D. Méthode des cations divalents

Commençons par présenter la méthode des cations divalents, actuellement la plus utilisée pour visualiser par AFM l’ADN et les complexes ADN-protéines sur une surface de mica.

1. Données principales sur l’adsorption.

La première utilisation de cations divalents dans la préparation d’un échantillon d’ADN pour l’AFM remonte au début des années 1990 (9). Bezanilla et al (10) ont ensuite montré en 1995 que l’utilisation de cations divalents ou multivalents augmente la quantité d’ADN qui s’adsorbe sur le mica, tandis que l’utilisation de cations monovalents diminue cette quantité. En 1996, Hansma et al (11) ont examiné l’effet de la nature du cation divalent utilisé et suggéré que le rayon cationique et l’enthalpie d’hydratation sont déterminants dans l’interaction du cation avec le mica. En particulier, le nickel, de rayon ionique (0,73 Å) proche de celui du magnésium (0,65 Å), a une enthalpie d’hydratation particulièrement élevée qui pourrait justifier une interaction plus forte du nickel avec le mica, donc une meilleure adsorption de l’ADN en présence de ce cation.

Les résultats obtenus au laboratoire confirment une interaction plus importante du nickel avec la surface. Nos observations en XPS (X-ray Photoelectron Spectroscopy) montrent que les ions Mg2+ ne s’échangent pas significativement avec les ions K+ à la surface du mica. Par contre, nous avons mis en évidence un échange entre Ni2+ et K+. Le nickel se présente sous deux formes sur la surface de mica : NiOH+ et Ni2+ ; la deuxième forme indique qu’il est possible d’avoir une inversion locale de la charge du mica.

La nature du tampon a aussi une influence sur l’interaction ADN-surface : l’étalement obtenu est différent avec le Tris (qui porte une charge positive) et avec l’Hepes (qui porte une charge négative et deux charges positives) (1).
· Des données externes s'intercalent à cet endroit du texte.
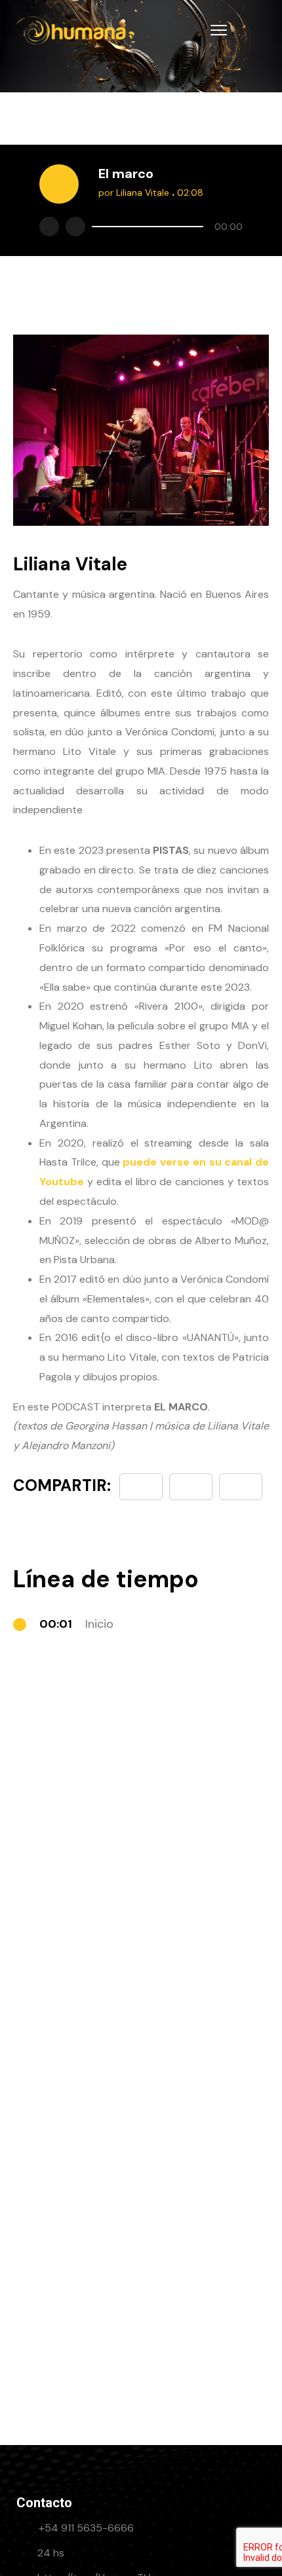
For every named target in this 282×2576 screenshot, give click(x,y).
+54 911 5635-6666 (86, 2528)
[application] (164, 226)
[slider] (147, 226)
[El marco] (240, 1486)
Le travail fondamental sur la caractérisation de l’étalement en AFM a été abordé par Rivetti et al (12) en s’inspirant des méthodes développées au laboratoire pour la MET (6-8,13,14). Ce groupe a examiné, sur la base de l’étude des longueur de persistance, avec des mesures de distance bout à bout des molécules d’ADN si la conformation globale des molécules d’ADN adsorbées sur le mica reflétait leur conformation en solution, en fonction

notamment du traitement de la surface de mica et de la longueur des fragments d’ADN. Quand la surface du mica n’est pas traitée les molécules adoptent sur la surface une conformation bien décrite par un modèle de Worm-Like Chain à deux dimensions (« équilibration 2D ») ; pour les fragments longs (>2700 paires de bases) il faut de plus prendre en compte les effets de volume exclu dans la modélisation. Avec certains traitements de surface l’adsorption est plus brutale et le piégeage rapide des molécules sur la surface donne plutôt des conformations du type « projection 3DÆ 2D » de la chaîne d’ADN. Par la suite, les méthodes de caractérisation de la conformation locale de l’ADN par des cartes de courbure, développées pour la MET, ont aussi été reprises et appliquées en AFM (15,16). Cette approche est plus fine que la seule caractérisation de la distance bout à bout des molécules, même si les résultats obtenus au laboratoire montrent une bien meilleure fiabilité en MET qu’en AFM dans les conditions d’étalement actuellement utilisées.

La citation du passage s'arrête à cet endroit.